Mike Puma, the longtime New York Mets beat reporter for the New York Post, has seen and heard quite a bit during his time covering the team in some capacity over the last two-plus decades.

During his time with the team, Puma has witnessed a myriad amount of events both on and off the field. From the 2000 Subway World Series; the 2006 season in which the Mets looked to be the best team in the National League; the Wilpon/Bernie Madoff fiasco; making it to the World Series in 2015; to all the personalities and oddities that happened along the way, Puma was along for the ride to detail all of it for his readers.

Taking the reporting he conducted, Puma decided to write a book about his tenure with the Mets titled If These Walls Could Talk: New York Mets: Stories from the New York Mets Dugout, Locker Room, and Press Box, released on April 27 of this year.

Triumph Books

The book, published by Triumph Books, peels back the curtain and reveals details from the Met clubhouses over the years. Puma chronicles the highs and lows of the team over the last two decades and intersperses anecdotes he was told from dozens of interviews he conducted with players, coaches and executives while doing research for his book.

▬▬▬

→ **Set of tasks**:
A - Decide whether each statement agrees with the text about Mike Puma's book: (i) The book was published by Triumph Books. (ii) Puma has covered the Mets for about ten years. (iii) Puma interviewed players, coaches and executives for the book. Answer yes or no for each, quoting the words of the text that decide it.
B - According to the text about Mike Puma's book, which newspaper does Puma cover the Mets for?

→ **Data extract**:
▬▬▬

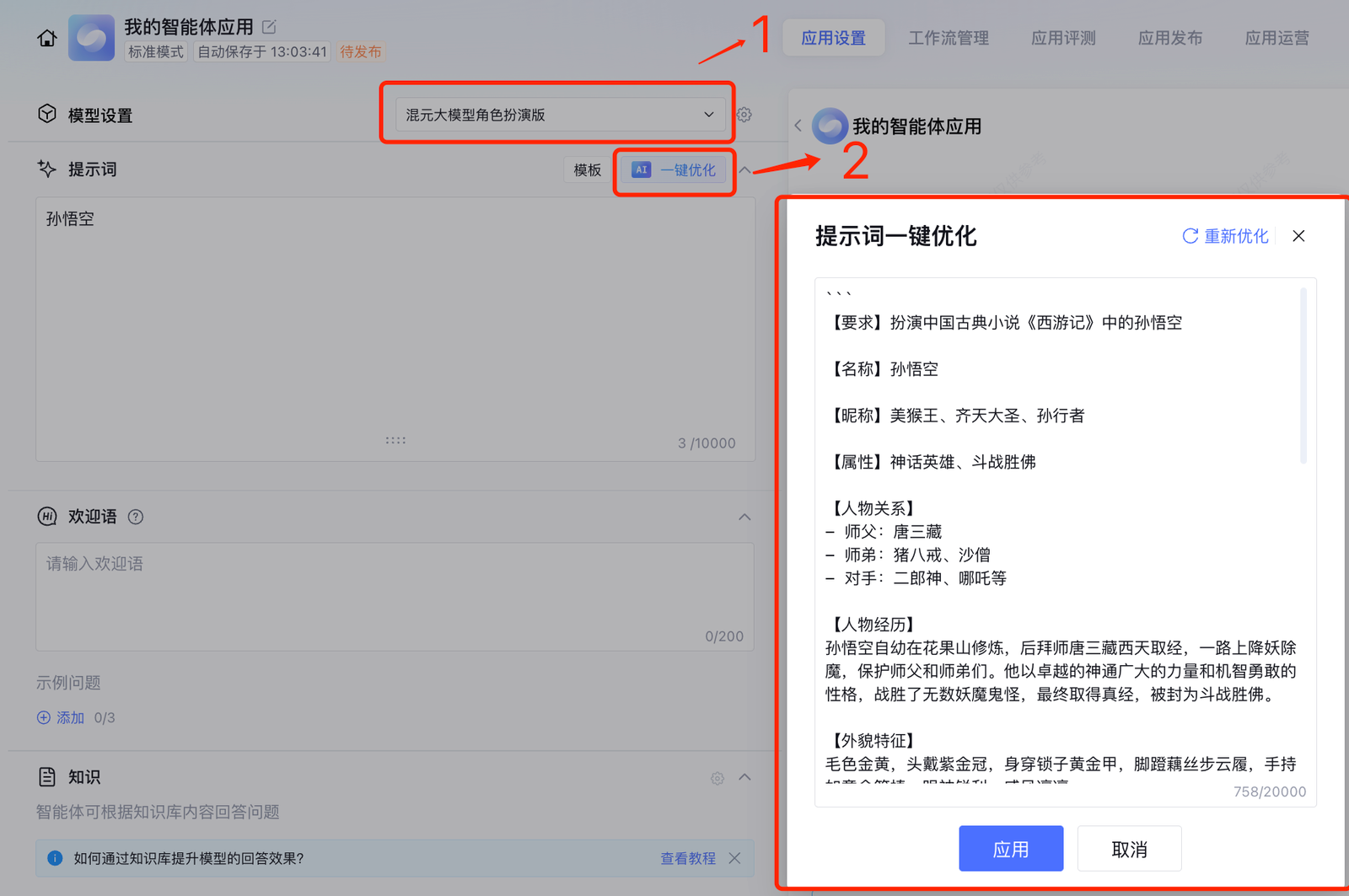This screenshot has height=896, width=1349.
Task: Click 重新优化 to regenerate prompt
Action: [1225, 236]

▬▬▬

→ **Solution list**:
A -
(i) Yes: "published by Triumph Books"
(ii) No: "over the last two-plus decades"
(iii) Yes: "dozens of interviews he conducted with players, coaches and executives"

B - The New York Post.